Question

Solve each of the following equations:
$\dfrac{{2x}}{{x - 3}} + \dfrac{1}{{2x + 3}} + \dfrac{{3x + 9}}{{(x - 3)(2x + 3)}} = 0\,\,;\,x \ne 3,\,\,\,x \ne \dfrac{{ - 3}}{2}$

Answer 1

Hint: If it is given in the question that we can’t take a particular value of x, then neglect that value. If a polynomial equation is forming then take only those values of x which are not neglected in the question statement. We can use the factorization method in this question to find multiple values of x if required.

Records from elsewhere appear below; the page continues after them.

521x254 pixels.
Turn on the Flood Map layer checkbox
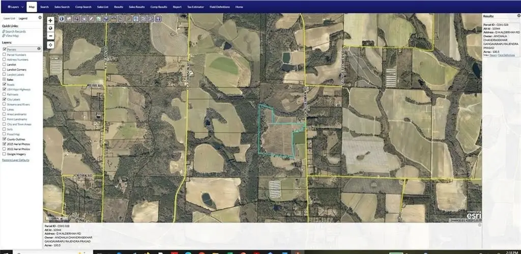click(5, 134)
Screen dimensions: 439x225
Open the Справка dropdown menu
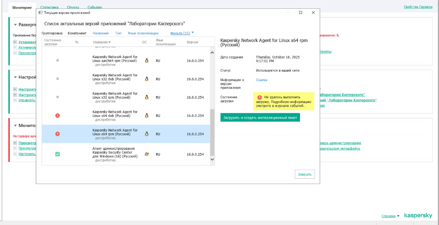coord(390,216)
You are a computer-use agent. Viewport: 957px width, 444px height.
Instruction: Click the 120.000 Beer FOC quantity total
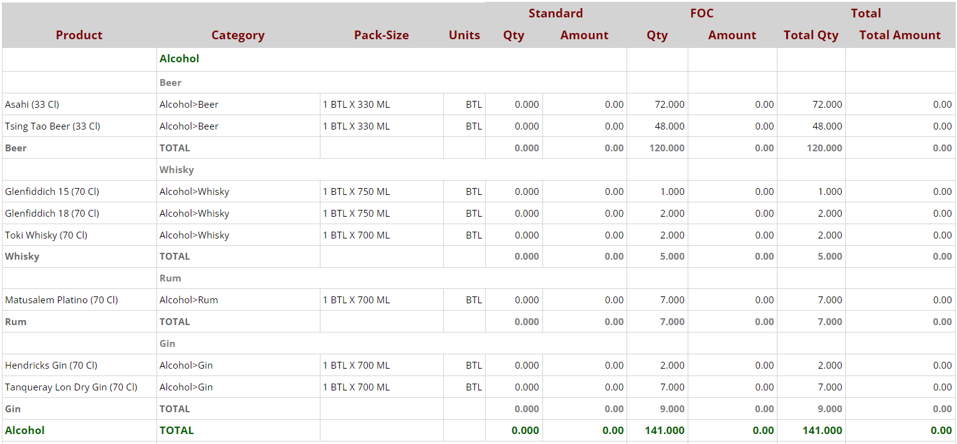666,148

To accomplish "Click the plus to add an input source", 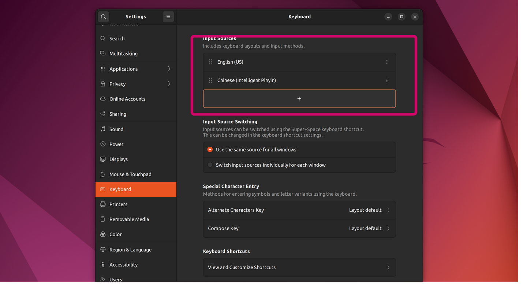I will click(299, 99).
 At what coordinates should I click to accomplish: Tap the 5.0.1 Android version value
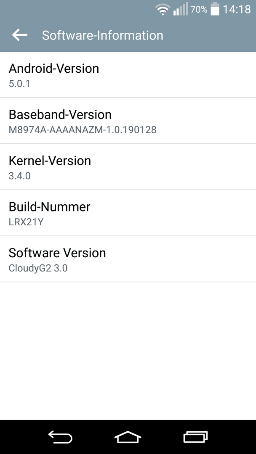pos(19,83)
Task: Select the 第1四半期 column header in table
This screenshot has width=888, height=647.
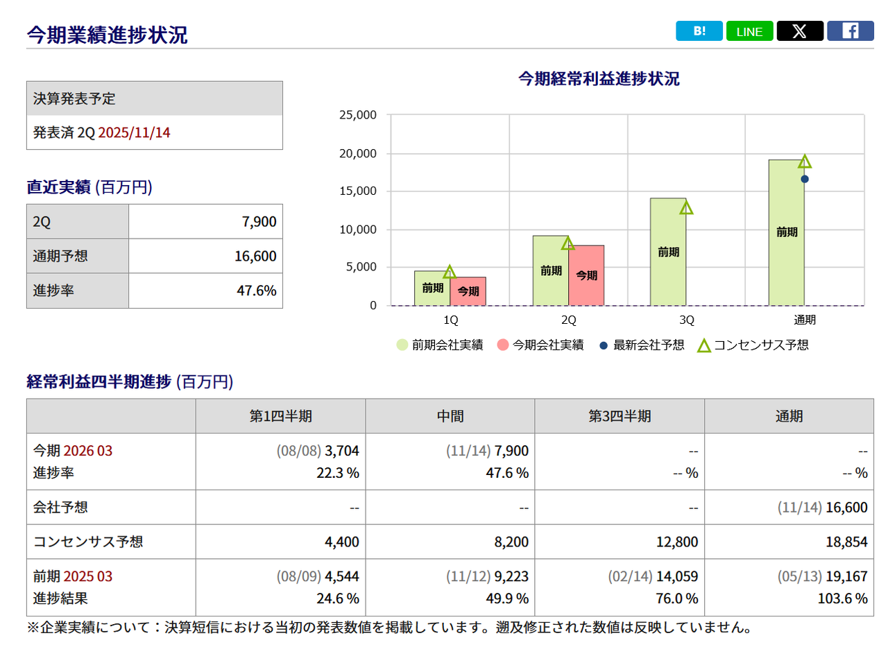Action: point(280,416)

Complete step by step answer:
We have,
$\dfrac{{2x}}{{x - 3}} + \dfrac{1}{{2x + 3}} + \dfrac{{3x + 9}}{{(x - 3)(2x + 3)}} = 0$
Taking L.C.M of the equation,
$\dfrac{{(2x)(2x + 3) + (x - 3) + (3x + 9)}}{{(x - 3)(2x + 3)}} = 0$
Multiplying $(x - 3)(2x + 3)$ with $0$ and we get $0$ after multiplication.
So,
$(2x)(2x + 3) + (x - 3) + (3x + 9) = 0$
$4{x^2} + 6x + x - 3 + 3x + 9 = 0$
On adding, we get
$4{x^2} + 10x + 6 = 0$
We can also write $10x$ as $6x + 4x$.
$4{x^2} + 6x + 4x + 6 = 0$
Now,
$(4{x^2} + 6x) + (4x + 6) = 0$
Taking out common $2x$ from $4{x^2} + 6x$ and $2$ from $4x + 6$.
Therefore,
$2x(2x + 3) + 2(2x + 3) = 0$
Taking common $(2x + 3)$ from the equation.
$(2x + 3)(2x + 2) = 0$
Now, there are two cases: either $2x + 3$ can be zero or $2x + 2$ can be zero.
Case I:
$2x + 3 = 0$
$2x = - 3$
$x = \dfrac{{ - 3}}{2}$
But it is given in the question that x cannot be equal to $ - \dfrac{3}{2}$.
So, we cannot take this value.
Case II:
$2x + 2 = 0$
$2x = - 2$
$x = - 1$
There is no restriction for taking the value $x = - 1$.
So, we can take this value.
Hence, the value of x is $ - 1$.

Note:
We have to be careful while solving a question whenever there is some extra statement or restriction. If we ignore that, then the answer might come wrong. Here in this question if we neglect the restriction then there would be two answers which can be true because the equation which we formed is a quadratic one. But we have only one answer to this question.